▶ [Input records]
^^^^^^^^^^^^^^^^
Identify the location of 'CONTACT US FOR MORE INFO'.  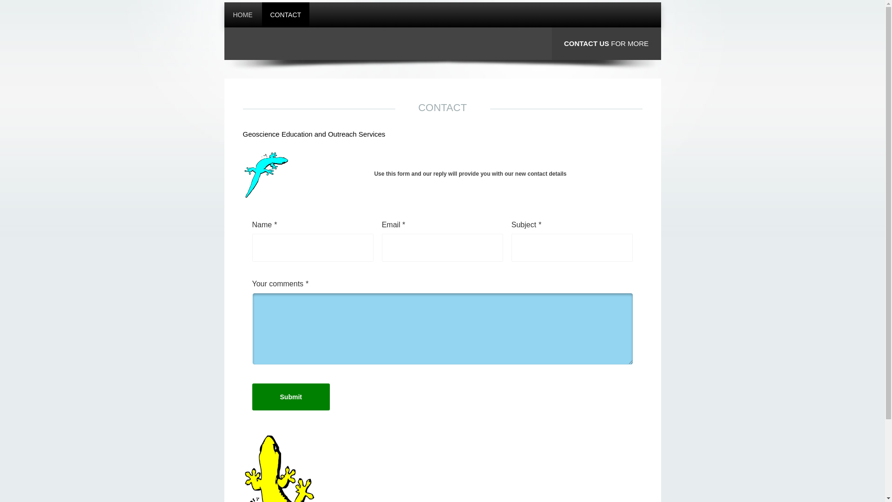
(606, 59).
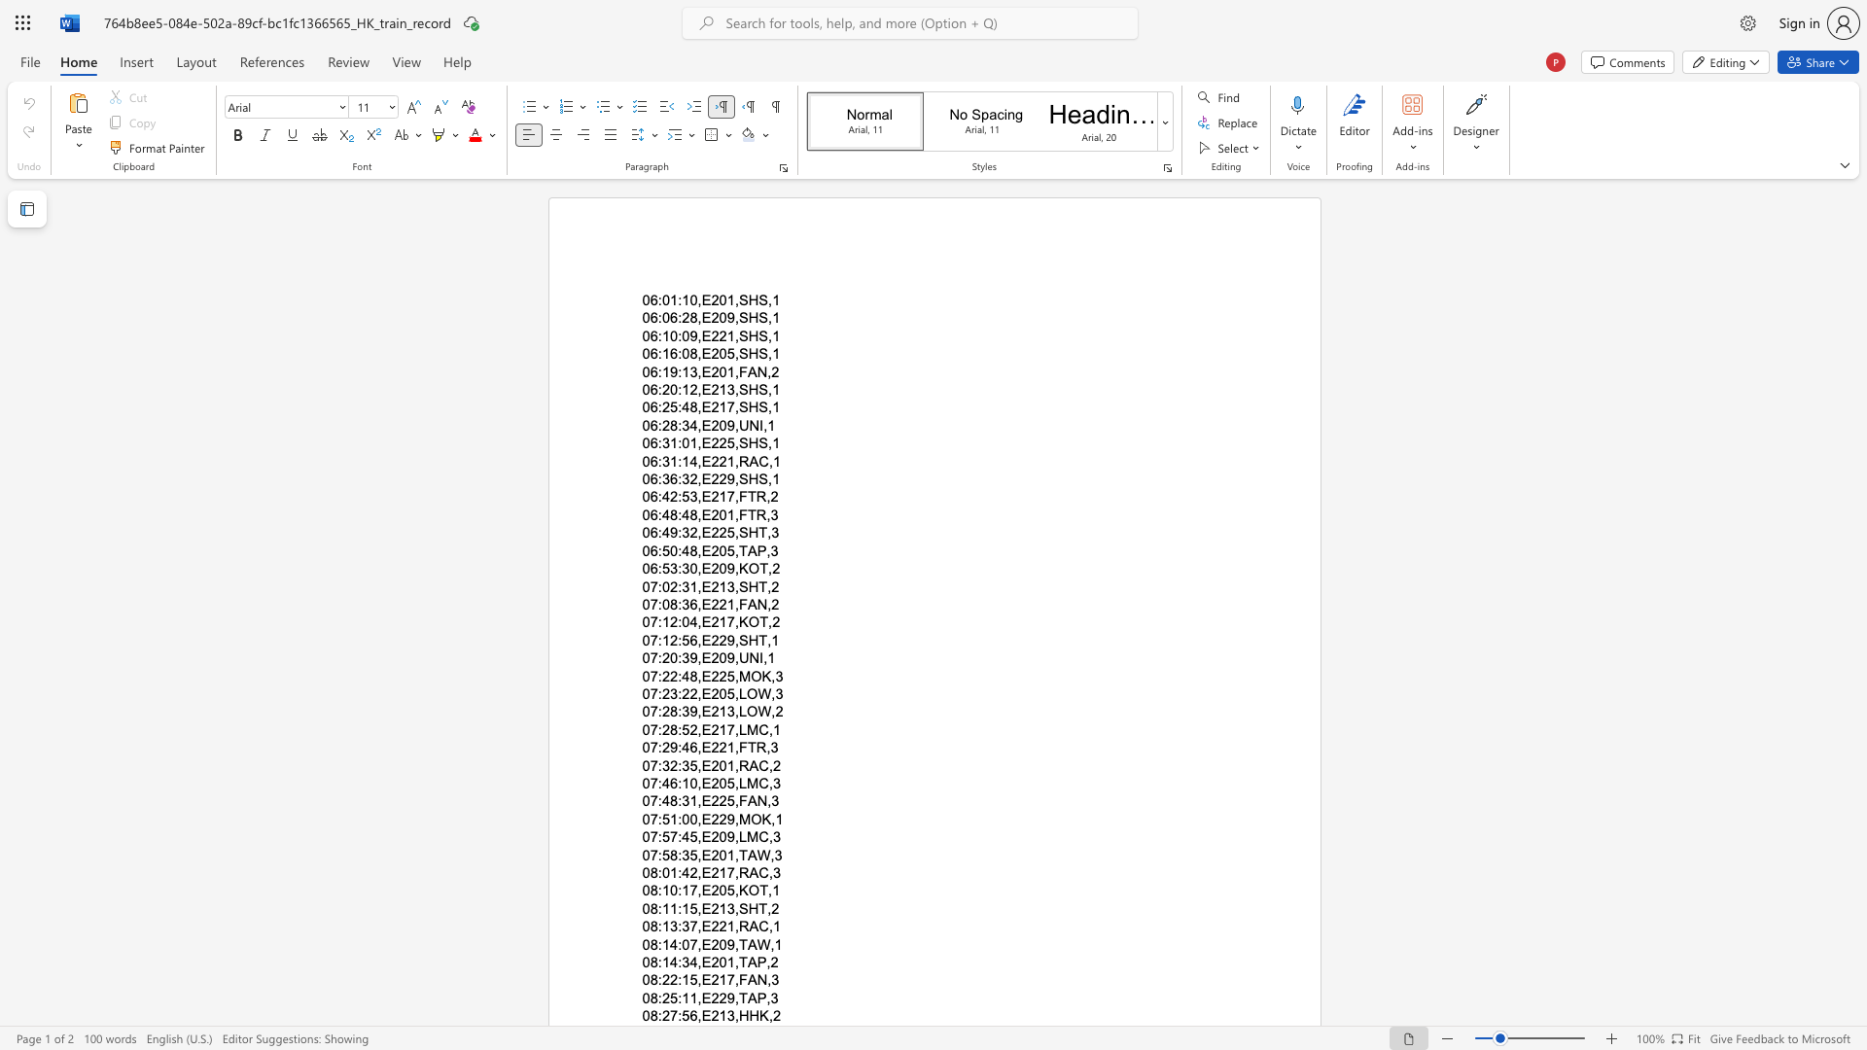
^^^^^^^^^^^^^^^^
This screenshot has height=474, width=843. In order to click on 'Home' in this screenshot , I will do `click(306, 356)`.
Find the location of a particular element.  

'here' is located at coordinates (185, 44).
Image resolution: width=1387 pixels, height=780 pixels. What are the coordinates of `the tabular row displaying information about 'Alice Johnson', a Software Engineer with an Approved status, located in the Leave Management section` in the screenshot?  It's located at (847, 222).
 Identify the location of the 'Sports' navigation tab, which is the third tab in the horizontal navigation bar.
^^^^^^^^^^^^^^^^
▶ [What you need to do]
Repeat the rows starting at the line that contains "This screenshot has" and ending after the line that contains "coordinates (185, 44).".

▶ [Solution]
This screenshot has height=474, width=843. In order to click on 'Home' in this screenshot , I will do `click(306, 356)`.
Find the location of a particular element.  

'here' is located at coordinates (185, 44).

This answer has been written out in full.